***** Selected extract *****

We can here suppose nothing else than that the representative of the power of evil is convinced that he will have Faust more especially in his power if he can only gain possession of at least one drop of his blood. This is self-evident, and no one can really understand the line otherwise. Faust is to inscribe his name in his own blood, not because the devil is hostile to it, but rather because he desires to gain power over it.
Now, there is a remarkable perception underlying this passage, namely, that he who gains power over a man's blood gains power over the man, and that blood is "a very special fluid" because it is that about which, so to speak, the real fight must be waged, when it comes to a struggle concerning the man between good and evil.
All those things which have come down to us in the legends and myths of various nations, and which touch upon human life, will in our day undergo a peculiar transformation with regard to the whole conception and interpretation of human nature. The age is past in which legends, fairytales, and myths were looked upon merely as expressions of the child-like fancy of a people. Indeed, the time has even gone by when, in a half-learned, half-child-like way, it was the fashion to allude to legends as the poetical expression of a nation's soul.
This so-called "poetic soul" of a nation is nothing but the product of learned red-tape: for this kind of red-tape exists just as much as the official variety. Anyone who has ever looked into the soul of a people is quite well aware that he is not dealing with imaginative fiction or anything of the kind, but with something very much more profound, and that as a matter of fact the legends and fairy-tales of the various peoples are expressive of wonderful powers and wonderful events.
If from the new standpoint of spiritual investigation we meditate upon the old legends and myths, allowing those grand and powerful pictures which have come down from primeval times to influence our minds, we shall find, if we have been equipped for our task by the methods of spiritual science, that these legends and myths are the expressions of a most profound and ancient wisdom.
It is true we may at first be inclined to ask how it comes about that, in a primitive state of development and with primitive ideas, unsophisticated man was able to present the riddles of the universe to himself pictorially in these legends and fairy-tales; and how it is that, when we meditate on them now, we behold in them in pictorial form what the spiritual investigation of to-day is revealing to us with greater clearness.
This is a matter which at first is bound to excite surprise. And yet he who probes deeper and deeper into the ways and means by which these fairy-tales and myths have come into being, will find every trace of surprise vanish, every doubt pass away; indeed, he will find in these legends not only what is termed a naive and unsophisticated view of things, but the wondrously deep and wise expression of a true and primordial conception of the world.
Very much more may be learned by thoroughly examining the foundations of these myths and legends, than by absorbing the intellectual and experimental science of the present day. But for work of this kind the student must of course be familiar with those methods of investigation which belong to spiritual science. All that is contained in these legends and ancient world-conceptions about the blood is of importance, since in these remote times there was a wisdom by means of which man understood the true and wide significance of blood, this "very special fluid" which is itself the flowing life of human beings.

*****

--- What this exercise asks ---
1 - Reproduce the passage on blood and legends word for word, from "We can here" to "good and evil.".
2 - In the passage on blood and legends, what are the old legends and myths said to be the expressions of, when viewed with the methods of spiritual science?
The material that follows this text is not needed for anything here.

***** Source excerpt *****

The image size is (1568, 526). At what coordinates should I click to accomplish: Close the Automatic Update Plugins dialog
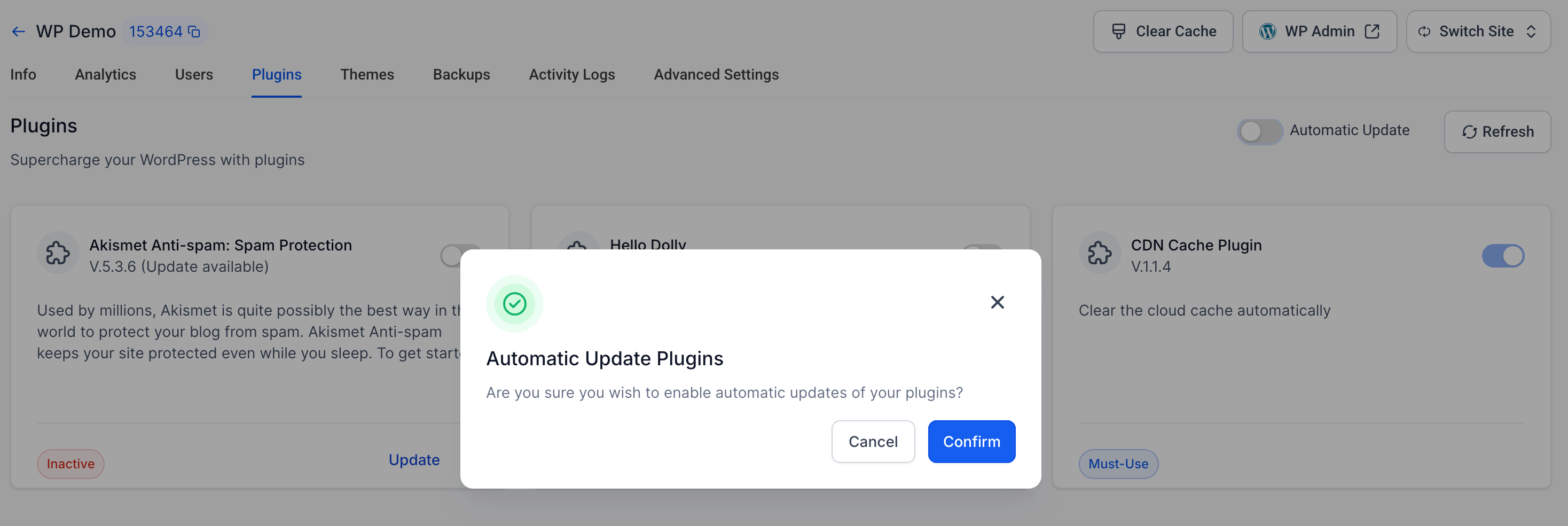(x=997, y=302)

*****

--- Solutions to the tasks ---
1 -
We can here suppose nothing else than that the representative of the power of evil is convinced that he will have Faust more especially in his power if he can only gain possession of at least one drop of his blood. This is self-evident, and no one can really understand the line otherwise. Faust is to inscribe his name in his own blood, not because the devil is hostile to it, but rather because he desires to gain power over it.
Now, there is a remarkable perception underlying this passage, namely, that he who gains power over a man's blood gains power over the man, and that blood is "a very special fluid" because it is that about which, so to speak, the real fight must be waged, when it comes to a struggle concerning the man between good and evil.

2 - They are the expressions of a most profound and ancient wisdom.